# Cold Email Generator for Students

This notebook provides a Streamlit application to generate cold emails for students based on job postings and LinkedIn profiles.

In [None]:
# Install required packages
!pip install langchain langchain_openai langchain_community bs4 streamlit requests selenium webdriver-manager

Collecting bs4
  Using cached bs4-0.0.2-py2.py3-none-any.whl.metadata (411 bytes)
Using cached bs4-0.0.2-py2.py3-none-any.whl (1.2 kB)
Installing collected packages: bs4
Successfully installed bs4-0.0.2



[notice] A new release of pip is available: 24.2 -> 25.0.1
[notice] To update, run: C:\masterp\projects\Cold-Email-Generator-for-Students\.venv\Scripts\python.exe -m pip install --upgrade pip


In [6]:
import json
import requests
import re
from bs4 import BeautifulSoup
from langchain_openai import ChatOpenAI
from langchain_community.document_loaders import WebBaseLoader
from langchain_core.prompts import PromptTemplate, ChatPromptTemplate
from langchain_core.output_parsers import JsonOutputParser
import streamlit as st

ModuleNotFoundError: No module named 'langchain_openai'

## LinkedIn Scraping Issues

LinkedIn uses strong anti-scraping measures that prevent direct access via simple requests.
Let's examine the issue with our current approach:

In [8]:
# Example URL for testing - showing why direct requests don't work
url = "https://www.linkedin.com/in/mihirhirave/"  # replace with your actual URL
response = requests.get(url)
print(f"Response status code: {response.status_code}")
print("Response HTML (first 300 characters):")
print(response.text[:300])

soup = BeautifulSoup(response.text, 'html.parser')
text = soup.get_text()
print("\nExtracted text (showing all):")
print(text)

Response status code: 999
Response HTML (first 300 characters):
<html><head>
<script type="text/javascript">
window.onload = function() {
  // Parse the tracking code from cookies.
  var trk = "bf";
  var trkInfo = "bf";
  var cookies = document.cookie.split("; ");
  for (var i = 0; i < cookies.length; ++i) {
    if ((cookies[i].indexOf("trkCode=") == 0) && (coo

Extracted text (showing all):






## Alternative LinkedIn Data Collection Solutions

Since LinkedIn blocks direct scraping, we need alternative approaches:

In [None]:
# Option 1: Use Selenium with browser automation (requires login)
from selenium import webdriver
from selenium.webdriver.chrome.service import Service
from webdriver_manager.chrome import ChromeDriverManager
from selenium.webdriver.chrome.options import Options
import time

def scrape_linkedin_with_selenium(linkedin_url):
    """Scrape LinkedIn with Selenium - requires manual login"""
    # Setup Chrome options
    chrome_options = Options()
    # chrome_options.add_argument("--headless")  # Run headless if no manual login needed
    
    # Initialize the Chrome driver
    try:
        driver = webdriver.Chrome(service=Service(ChromeDriverManager().install()), options=chrome_options)
        
        # First go to LinkedIn login page
        driver.get("https://www.linkedin.com/login")
        print("Please log in to LinkedIn in the browser window.")
        print("After logging in, the script will continue automatically.")
        
        # Wait for manual login (wait until URL contains 'feed' which indicates successful login)
        max_wait = 60  # Maximum wait time in seconds
        wait_time = 0
        while wait_time < max_wait:
            if "feed" in driver.current_url:
                break
            time.sleep(5)
            wait_time += 5
            print(f"Waiting for login... ({wait_time} seconds)")
        
        if wait_time >= max_wait:
            print("Login timeout reached.

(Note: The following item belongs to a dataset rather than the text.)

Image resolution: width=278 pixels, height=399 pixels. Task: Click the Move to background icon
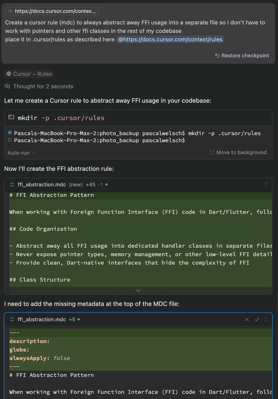(x=212, y=152)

Proceeding anyway...")
        
        # Now navigate to the profile URL
        print(f"Navigating to {linkedin_url}")
        driver.get(linkedin_url)
        time.sleep(5)  # Allow time for the page to load
        
        # Extract the page content
        page_source = driver.page_source
        soup = BeautifulSoup(page_source, 'html.parser')
        text = soup.get_text(separator=' ', strip=True)
        
        # Clean up and return
        driver.quit()
        return text
    except Exception as e:
        print(f"An error occurred: {e}")
        try:
            driver.quit()
        except:
            pass
        return None

# Uncomment to test this function
# profile_text = scrape_linkedin_with_selenium("https://www.linkedin.com/in/mihirhirave/")
# if profile_text:
#     print(f"Extracted {len(profile_text)} characters of profile text")
#     print(f"Sample: {profile_text[:500]}...")

In [None]:
# Option 2: Alternative approach - get user to manually input their LinkedIn info
def get_linkedin_data_from_user_input():
    """Get LinkedIn profile data directly from user inputs instead of scraping"""
    # In Streamlit, these would be text inputs or text areas
    linkedin_data = {
        "headline": "Software Engineer",  # st.text_input("Your LinkedIn Headline")
        "about": "Experienced software engineer with background in...",  # st.text_area("About You")
        "experience": "Software Engineer at Company X (2020-Present)\nIntern at Company Y (2019-2020)",  # st.text_area("Experience")
        "education": "BS Computer Science, University Z (2016-2020)",  # st.text_area("Education")
        "skills": "Python, JavaScript, Machine Learning, Data Analysis"  # st.text_input("Key Skills (comma separated)")
    }
    
    # Format the data into a string similar to what we'd get from scraping
    formatted_data = f"""Headline: {linkedin_data['headline']}
About: {linkedin_data['about']}
Experience: {linkedin_data['experience']}
Education: {linkedin_data['education']}
Skills: {linkedin_data['skills']}"""
    
    return formatted_data

# Example of profile data format that would be returned
example_profile_data = get_linkedin_data_from_user_input()
print("Example manual profile data:")
print(example_profile_data)

In [None]:
# Modified fetch_and_summarize function to handle LinkedIn specially
def fetch_and_summarize(url, llm):
    """Fetch and summarize content from a URL, with special handling for LinkedIn"""
    try:
        # Check if this is a LinkedIn URL
        if "linkedin.com/in/" in url:
            # For LinkedIn, we'll use our alternative approach
            print("LinkedIn URL detected. Using alternative method to get profile data...")
            
            # In a real app, you would use either the Selenium approach or manual input
            # For this demo, we'll use a mocked profile
            profile_data = get_linkedin_data_from_user_input()
            
            # Since we already have the formatted data, we can skip the summarization step
            # or still run it through the LLM to get a more concise version
            prompt_summary = PromptTemplate.from_template(
                """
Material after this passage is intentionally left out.